Data extracts:
════════════════════

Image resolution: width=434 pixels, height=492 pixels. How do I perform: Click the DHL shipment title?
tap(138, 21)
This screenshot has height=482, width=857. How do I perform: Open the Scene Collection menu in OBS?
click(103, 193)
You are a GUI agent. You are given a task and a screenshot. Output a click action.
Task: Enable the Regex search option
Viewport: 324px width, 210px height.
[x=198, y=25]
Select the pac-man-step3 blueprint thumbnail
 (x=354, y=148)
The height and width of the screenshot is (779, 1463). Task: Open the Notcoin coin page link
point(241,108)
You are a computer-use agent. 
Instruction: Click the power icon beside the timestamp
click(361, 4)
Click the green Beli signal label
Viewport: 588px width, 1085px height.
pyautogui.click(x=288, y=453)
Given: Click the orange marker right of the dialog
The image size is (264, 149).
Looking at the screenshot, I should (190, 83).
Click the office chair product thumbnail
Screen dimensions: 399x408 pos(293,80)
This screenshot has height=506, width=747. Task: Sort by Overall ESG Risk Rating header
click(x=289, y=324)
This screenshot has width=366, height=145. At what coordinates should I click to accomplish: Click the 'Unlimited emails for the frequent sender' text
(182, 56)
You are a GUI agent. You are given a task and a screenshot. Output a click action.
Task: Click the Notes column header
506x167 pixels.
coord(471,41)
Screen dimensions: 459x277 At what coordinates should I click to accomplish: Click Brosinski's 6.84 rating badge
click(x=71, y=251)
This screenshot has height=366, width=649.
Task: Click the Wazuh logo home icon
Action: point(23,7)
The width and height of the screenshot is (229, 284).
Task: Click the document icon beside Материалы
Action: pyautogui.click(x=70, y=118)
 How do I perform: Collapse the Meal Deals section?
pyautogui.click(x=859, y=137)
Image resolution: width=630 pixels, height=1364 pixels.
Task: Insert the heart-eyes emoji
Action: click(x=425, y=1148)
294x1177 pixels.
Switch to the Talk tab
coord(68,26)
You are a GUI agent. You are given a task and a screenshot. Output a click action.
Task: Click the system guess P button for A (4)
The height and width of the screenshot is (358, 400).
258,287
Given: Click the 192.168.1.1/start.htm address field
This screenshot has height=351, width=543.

════════════════════

Description of the task:
Beginning with the line in which "Given: Click the orange" appears, print each remaining line of the listing exactly, the last line included.

Exercise answer:
Given: Click the orange marker right of the dialog
The image size is (264, 149).
Looking at the screenshot, I should (190, 83).
Click the office chair product thumbnail
Screen dimensions: 399x408 pos(293,80)
This screenshot has height=506, width=747. Task: Sort by Overall ESG Risk Rating header
click(x=289, y=324)
This screenshot has width=366, height=145. At what coordinates should I click to accomplish: Click the 'Unlimited emails for the frequent sender' text
(182, 56)
You are a GUI agent. You are given a task and a screenshot. Output a click action.
Task: Click the Notes column header
506x167 pixels.
coord(471,41)
Screen dimensions: 459x277 At what coordinates should I click to accomplish: Click Brosinski's 6.84 rating badge
click(x=71, y=251)
This screenshot has height=366, width=649.
Task: Click the Wazuh logo home icon
Action: point(23,7)
The width and height of the screenshot is (229, 284).
Task: Click the document icon beside Материалы
Action: pyautogui.click(x=70, y=118)
 How do I perform: Collapse the Meal Deals section?
pyautogui.click(x=859, y=137)
Image resolution: width=630 pixels, height=1364 pixels.
Task: Insert the heart-eyes emoji
Action: click(x=425, y=1148)
294x1177 pixels.
Switch to the Talk tab
coord(68,26)
You are a GUI agent. You are given a task and a screenshot. Output a click action.
Task: Click the system guess P button for A (4)
The height and width of the screenshot is (358, 400).
258,287
Given: Click the 192.168.1.1/start.htm address field
This screenshot has height=351, width=543.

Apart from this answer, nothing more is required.